Achilles Tendon Rupture

The Achilles tendon is the largest tendon in the body, which allows us to push off with forces up to 10 times our body weight.

 An Achilles tendon tear, or rupture, usually is a complete gap in the tendon 4-5 cm above the heel bone. The actual mechanism is commonly a rapid loading of an already-tensed tendon, e.g. lunging forward from a standing start.

Commonly it feels like being struck in the back of the ankle, followed by some pain. There often is no pain in this area before the actual tear. After the tear, symptoms range from pain and bruising to weakness in pushing off on the foot.

The Diagnosis is usually on clinical examination, with a gap being able to be felt in the tendon, a lax foot position and a calf squeeze test producing no ankle movement.

Both non-surgical and surgical treatments have been studied with appropriate reasons for choosing either management. The tendon can heal with conservative functional bracing, with good outcomes and similar repeat rupture rates to surgical treatment. It is recommended for patients with low functional demand, or medical issues such as Diabetes or vascular disease.

Surgical repair restores the appropriate length of the tendon and is associated with better strength, and return to sport and higher level activity, with a low repeat rupture rate. It has a faster return to work and normal activities. Surgery has small risks of wound breakdown and infection and deep vein thrombosis. 

NON-OPERATIVE MANAGEMENT

Conservative therapy utilises a Functional bracing program. Weight bearing is allowed in a Vacoped boot , which can be fitted at MOG. This protects the tendon healing by keeping the foot in a downward (plantar flexed) position. 

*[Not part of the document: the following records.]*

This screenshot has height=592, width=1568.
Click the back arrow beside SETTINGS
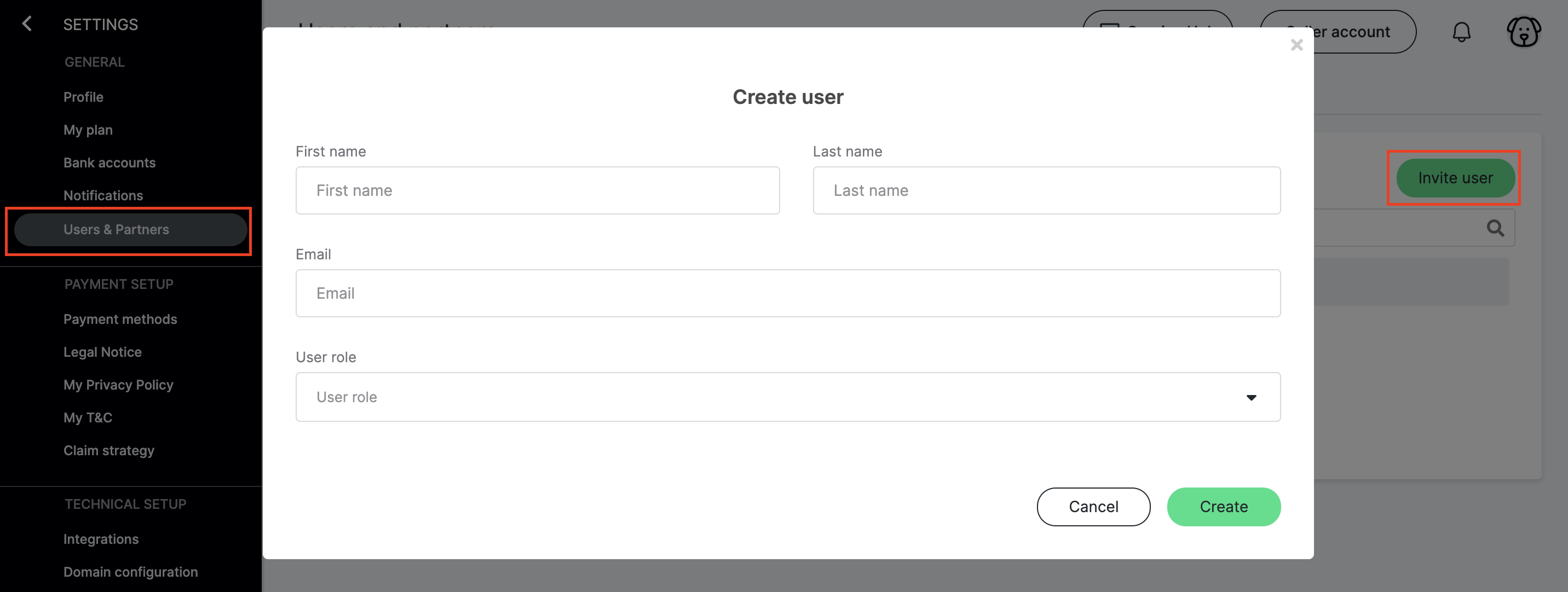[x=27, y=24]
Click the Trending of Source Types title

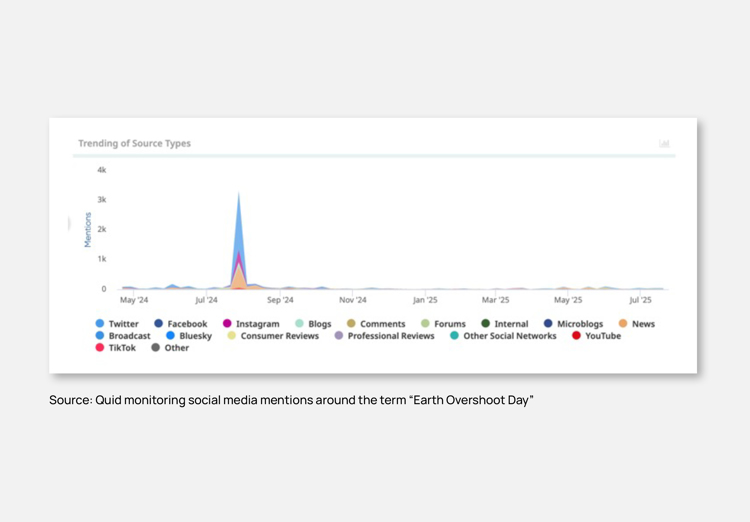pos(134,144)
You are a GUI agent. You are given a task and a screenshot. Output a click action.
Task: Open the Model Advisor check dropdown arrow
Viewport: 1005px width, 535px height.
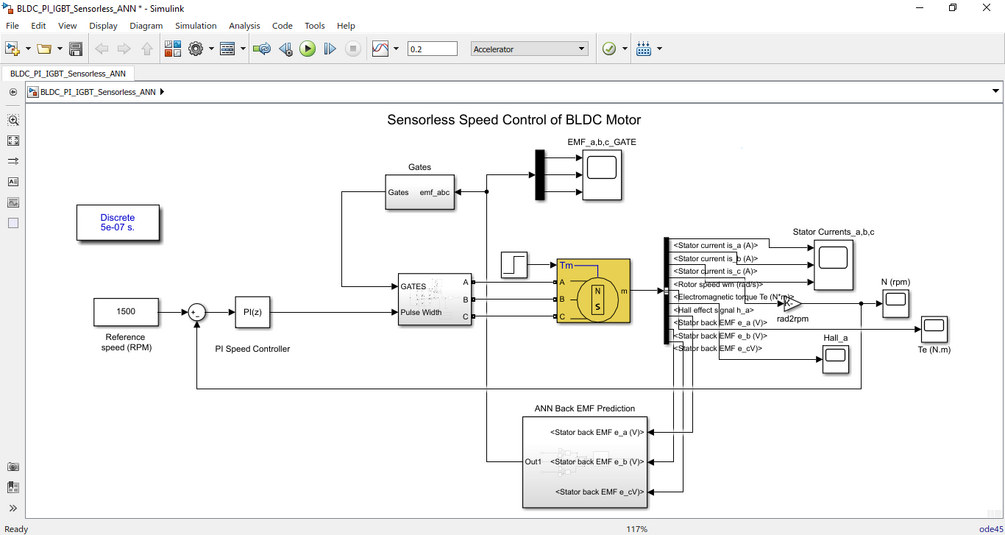tap(625, 49)
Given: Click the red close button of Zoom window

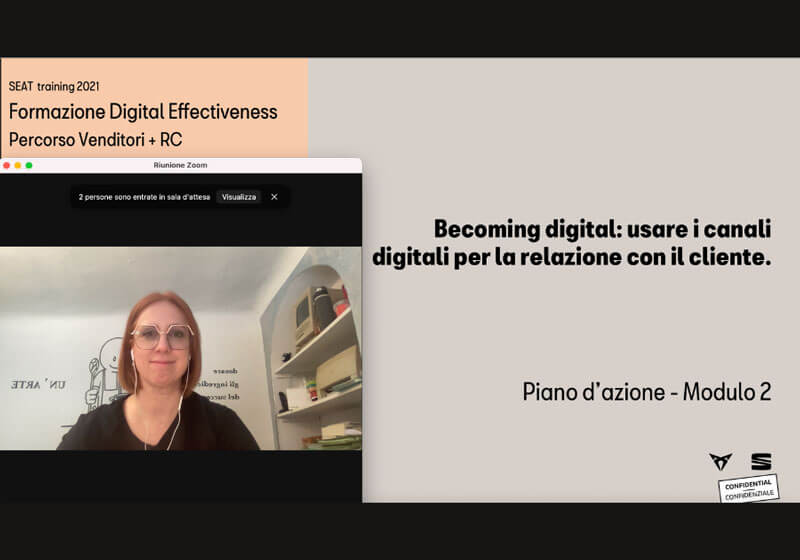Looking at the screenshot, I should (x=7, y=165).
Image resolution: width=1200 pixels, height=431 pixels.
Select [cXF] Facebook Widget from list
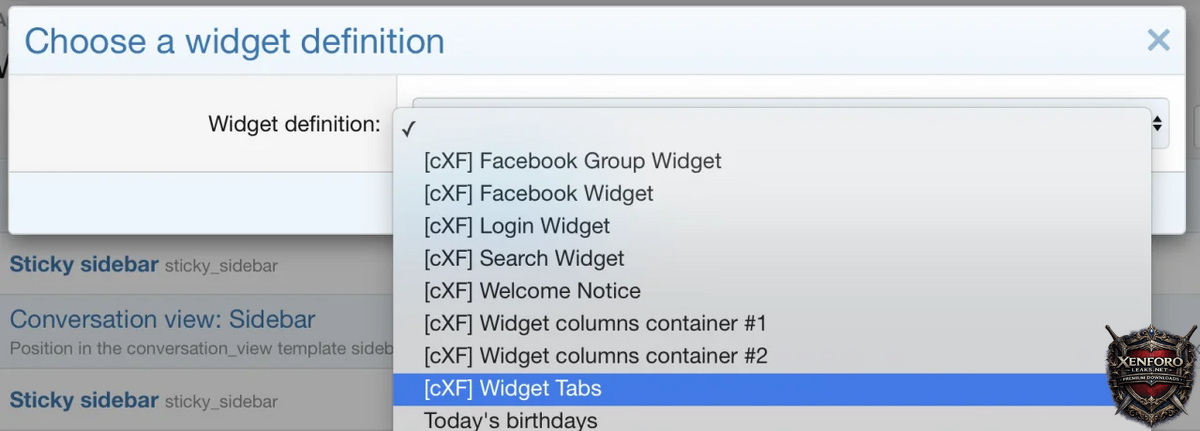point(538,193)
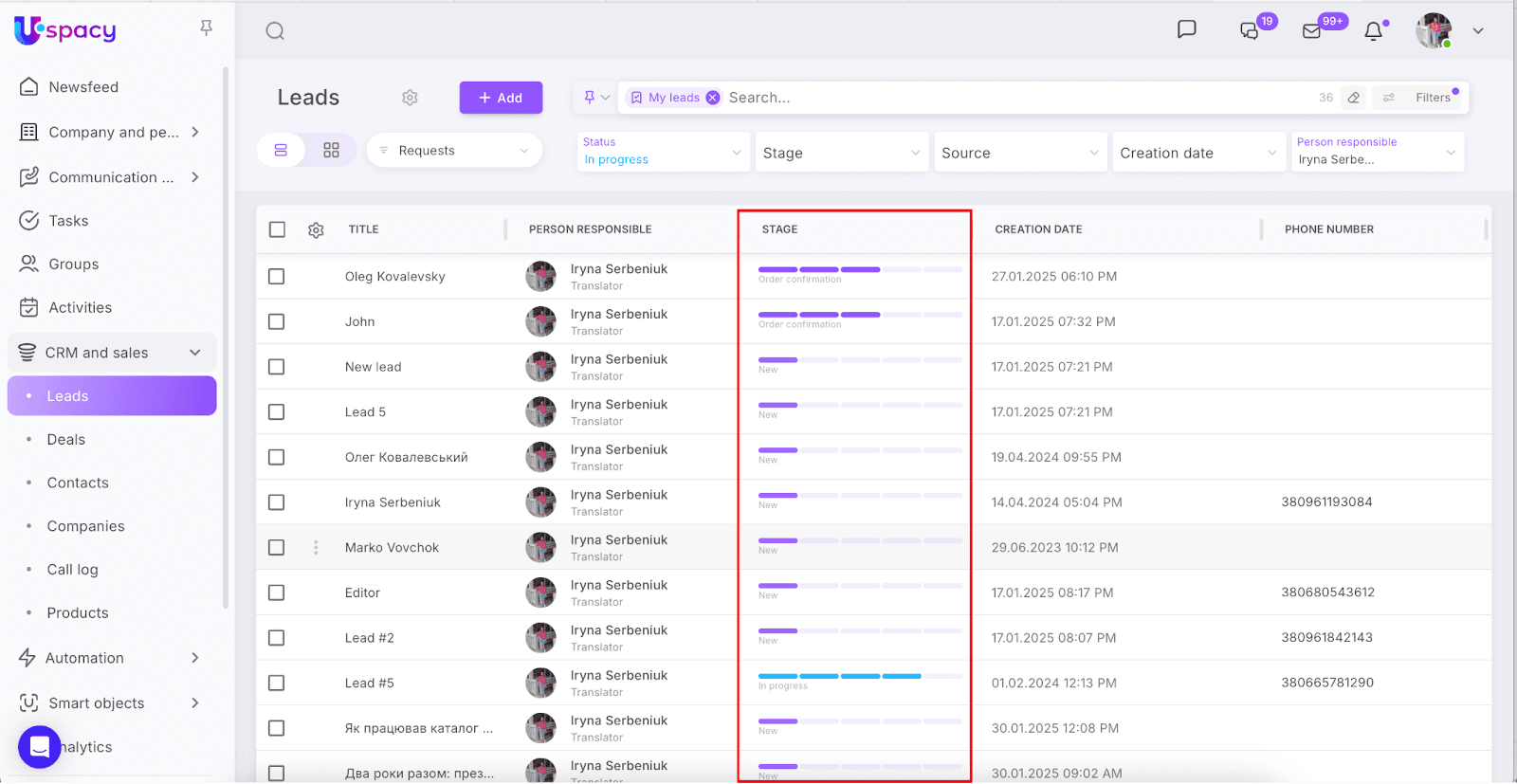
Task: Pin the sidebar with the pin icon
Action: pyautogui.click(x=206, y=28)

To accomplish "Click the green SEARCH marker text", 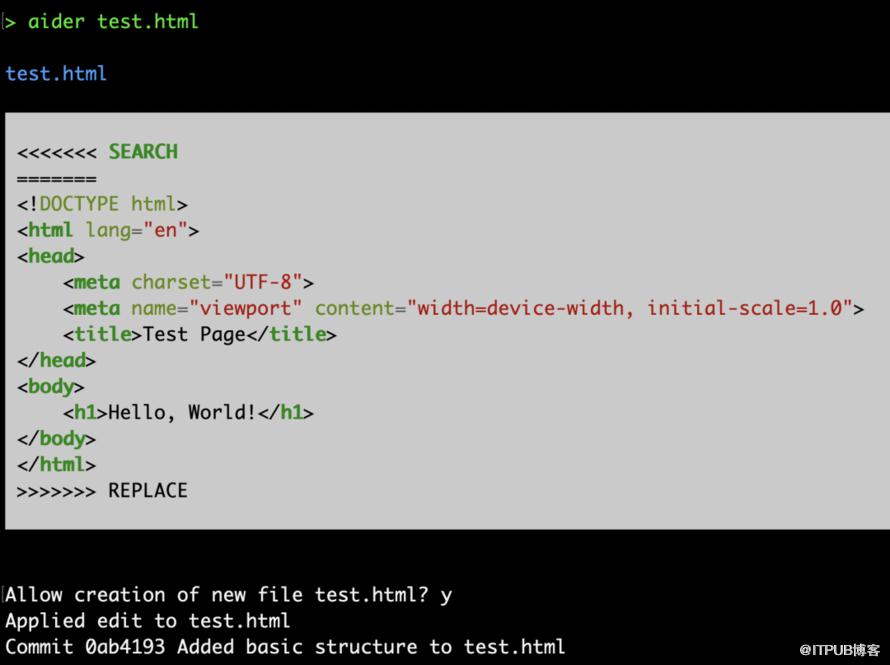I will [x=143, y=152].
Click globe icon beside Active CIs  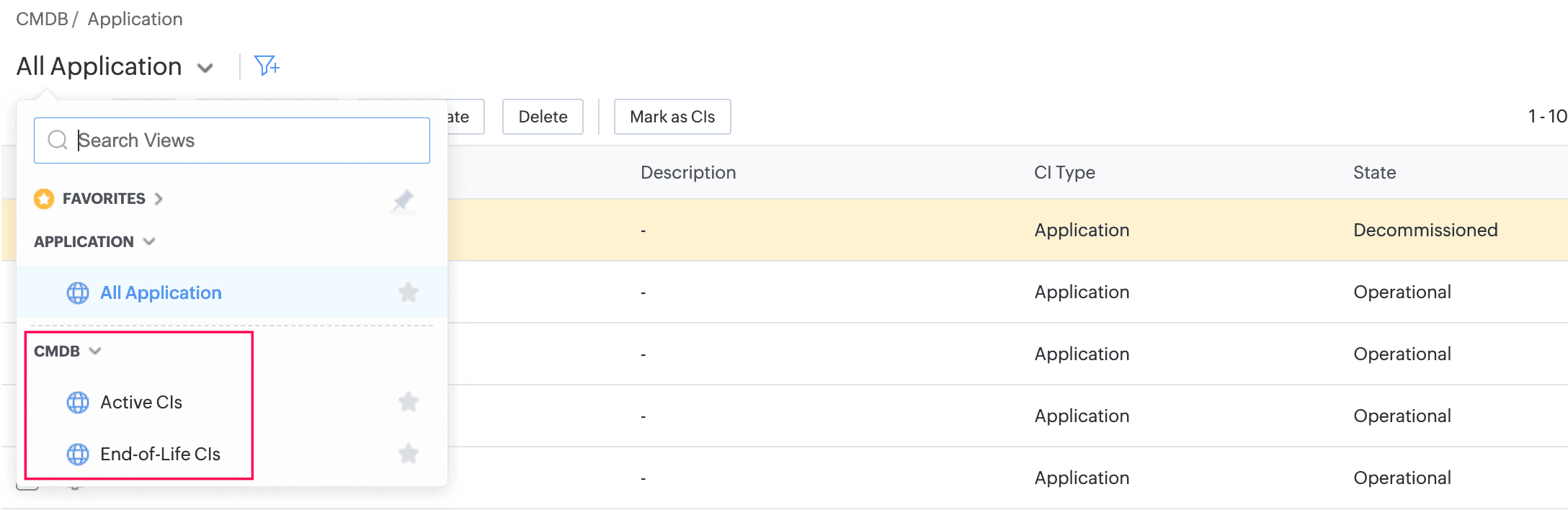point(78,403)
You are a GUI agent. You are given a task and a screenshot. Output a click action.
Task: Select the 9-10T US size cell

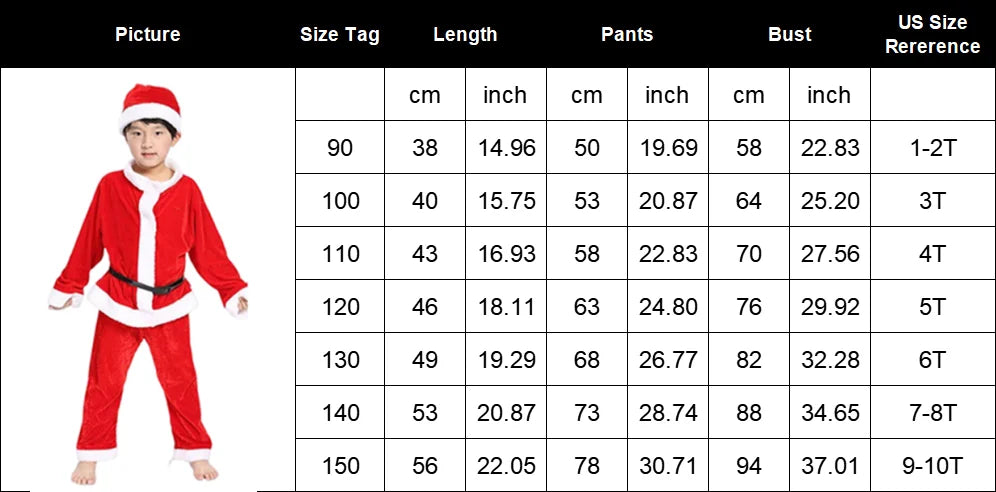click(932, 465)

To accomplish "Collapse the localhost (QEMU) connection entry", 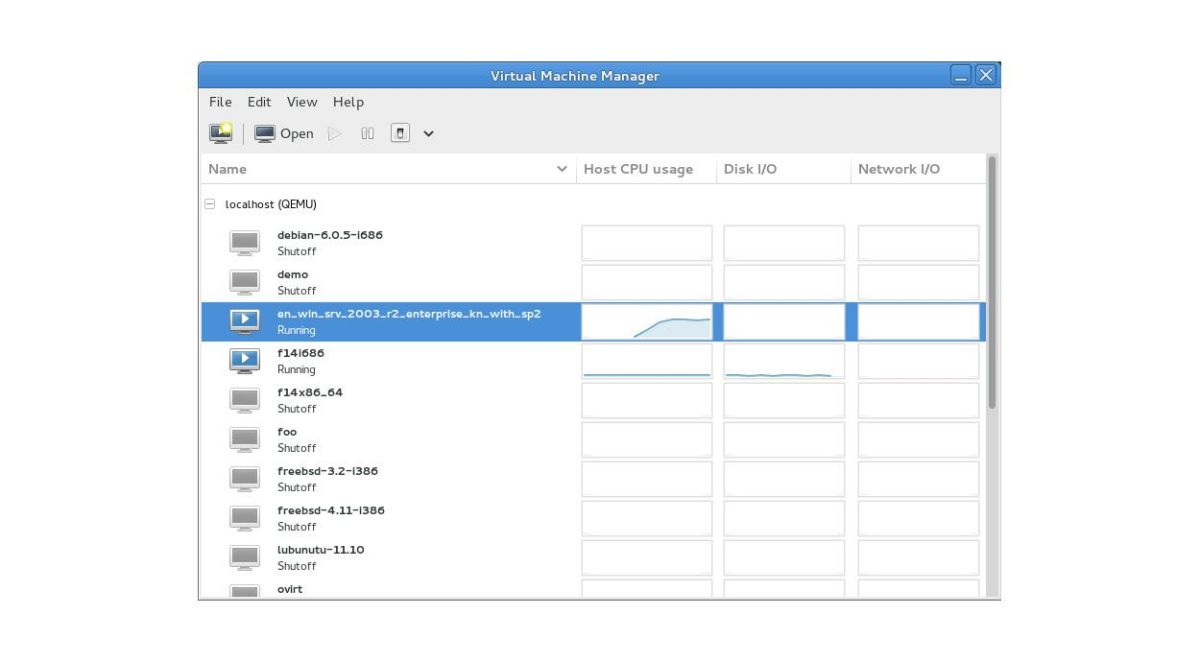I will [x=210, y=203].
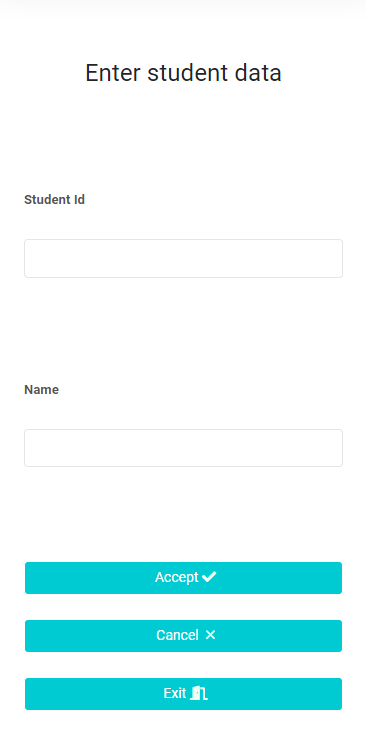Image resolution: width=366 pixels, height=730 pixels.
Task: Tap the open-door symbol beside Exit text
Action: [x=199, y=693]
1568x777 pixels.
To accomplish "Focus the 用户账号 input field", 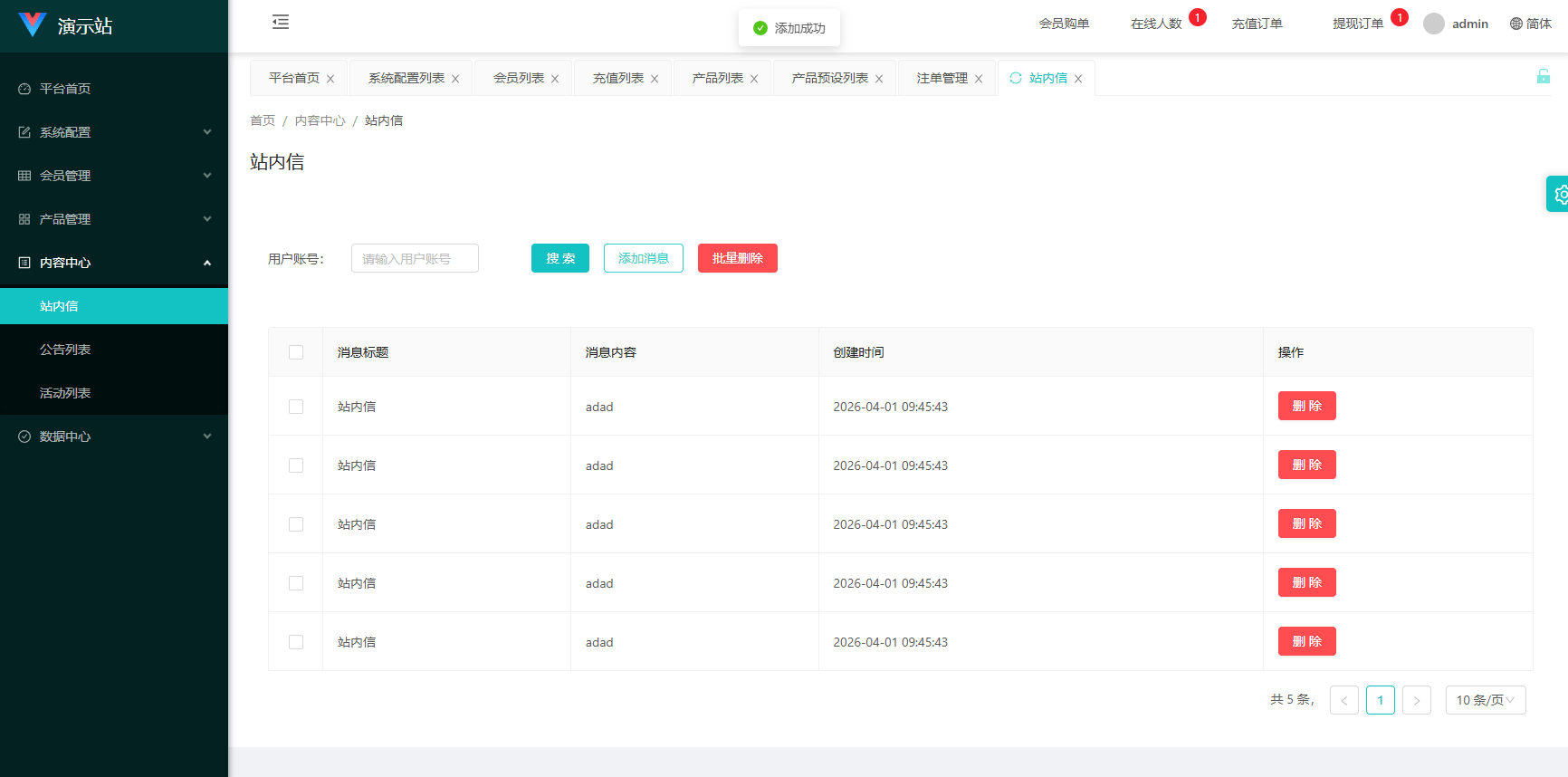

This is gradually  restored to a neutral position over  8 weeks before commencing a rehabilitation program,  coming out of the boot around 3 months.

OPERATIVE MANAGEMENT

Surgical treatment involves a 2 cm incision and a minimally invasive technique to realign the tendon and repair it with a series of strong sutures. Post operatively weight bearing is allowed in a Vacoped boot. After 2 weeks of elevation a functional rehabilation program is commenced, coming out of the boot 8 weeks following surgery. A calf strengthening program is then commenced.